Please number your illustrations, both figures and photos, in one sequence; please AVOID sub-numbering such as Fig. 7a, Fig. 7b, call them Fig. 7 and Fig. 8. Please ensure that there is a numbered reference to each figure and table in the text.
The printed parts of the book are going to be largely in black and white, and care should be taken that the images submitted show what they are supposed to show when printed in black and white. We will try to accommodate printing in colour for a select number of images, if there is a good reason to do so (e.g., photographs of archaeological contexts or objects), to be decided by the editors. Please let us know if there are certain images that you think particularly merit being printed in colour.
Before supplying your illustrations electronically, please print them out in black and white and check them before submitting them. Very often, and particularly in charts and diagrams, you will get a better, clearer effect in black and white if the tones and tints are suppressed or removed. If you are uncertain about the scanned quality of the image please provide a hard-copy print along with your electronic version, so that we can check them as we proceed.
The following image formats are acceptable:
Excel: Charts should be designed to appear in black and white. Try to use patterns rather than colour or tone.
Word: High resolution line artwork and tables. We CANNOT accept embedded halftones.
Adobe Illustrator: Convert to black and white unless it is particularly important to submit in colour. If using versions earlier than 9 please make sure that all fonts are embedded or included on the disk, or save them as a PDF.
CorelDraw: Convert files to black and white.
Photoshop: All formats are OK.
PDF: Use High Resolution only. Embed all fonts and do not compress images when distilling.
TIFF or EPS: These are our preferred formats for scanned images.
Scan photos and slides at 600 dpi.
Scan b/w line artwork at 600 dpi.
Scan mixed line and tone illustrations at 600 dpi.
DO NOT SEND anything in these formats:
Powerpoint files (the resolution is too low)
Images less than 300 dpi
Please put full stops after initials AS WELL AS spaces. DO NOT use bold for volume numbers. Use a comma rather than a colon between volume and page numbers. Write all journal titles out IN FULL, don’t abbreviate. (In multidisciplinary volumes even the most familiar archaeological abbreviations are confusing to other people)
Other conventional abbreviations:
BC and AD (no punctuation)
masl (=metres above sea level)
e.g. and et al. and c. (italics and full stops)
No full stops after abbreviations such as m (=metre), cm (=centimetre), cms (=centimeters) and other abbreviations of measurements
Leading zero before measurements and numbers that are less than 1, thus 0.56 rather than .56, and so on.
In text citations
Harvard style (Author Date, Page Number) followed by end-of chapter bibliographies.

Data entries:
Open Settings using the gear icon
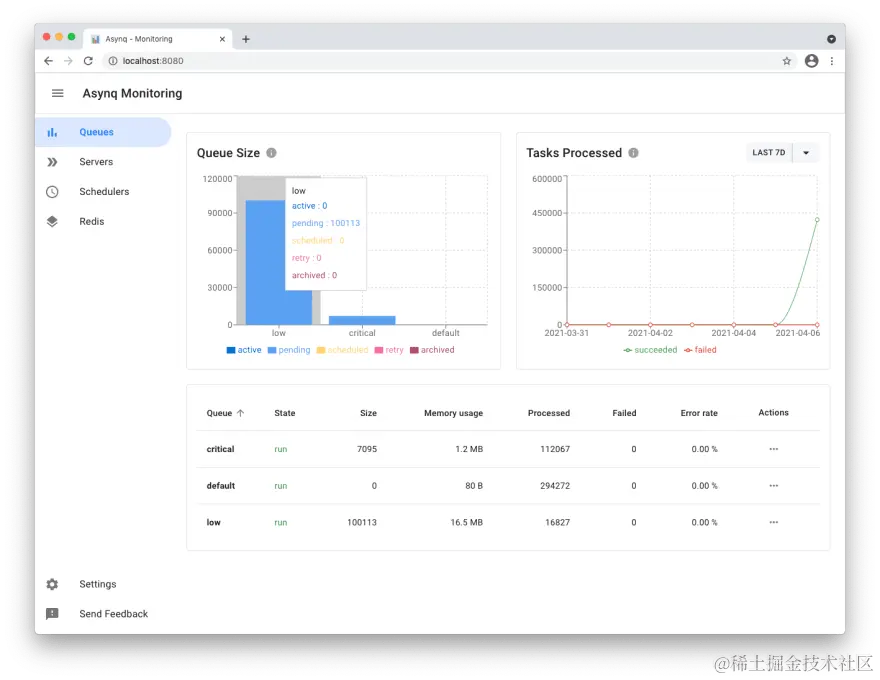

* * *

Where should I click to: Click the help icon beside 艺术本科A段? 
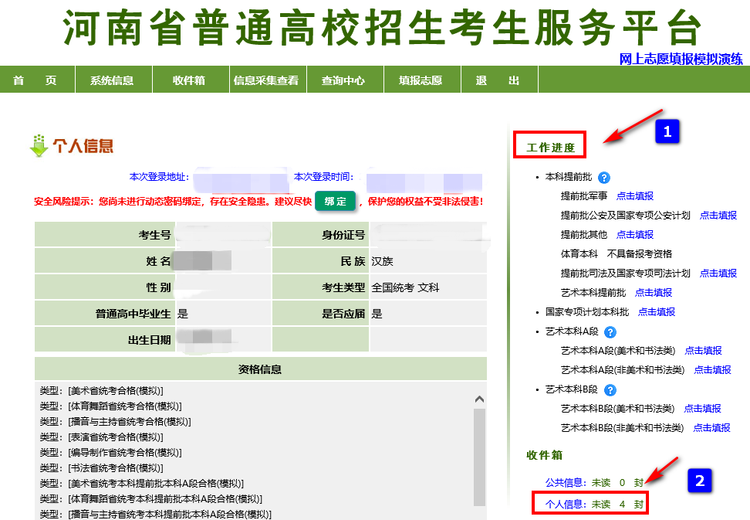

Things to do:
1 - Write out the guidelines word for word, from "The following image" up to and including "formats are OK.".
2 - Using the guidelines, answer these:
(a) At what resolution should photos and slides be scanned?
(b) What reason is given for refusing Powerpoint files?
(c) What citation style is used for in-text citations?

Solved tasks:
1 -
The following image formats are acceptable:
Excel: Charts should be designed to appear in black and white. Try to use patterns rather than colour or tone.
Word: High resolution line artwork and tables. We CANNOT accept embedded halftones.
Adobe Illustrator: Convert to black and white unless it is particularly important to submit in colour. If using versions earlier than 9 please make sure that all fonts are embedded or included on the disk, or save them as a PDF.
CorelDraw: Convert files to black and white.
Photoshop: All formats are OK.

2 -
(a) 600 dpi
(b) The resolution is too low.
(c) Harvard style (Author Date, Page Number), followed by end-of-chapter bibliographies.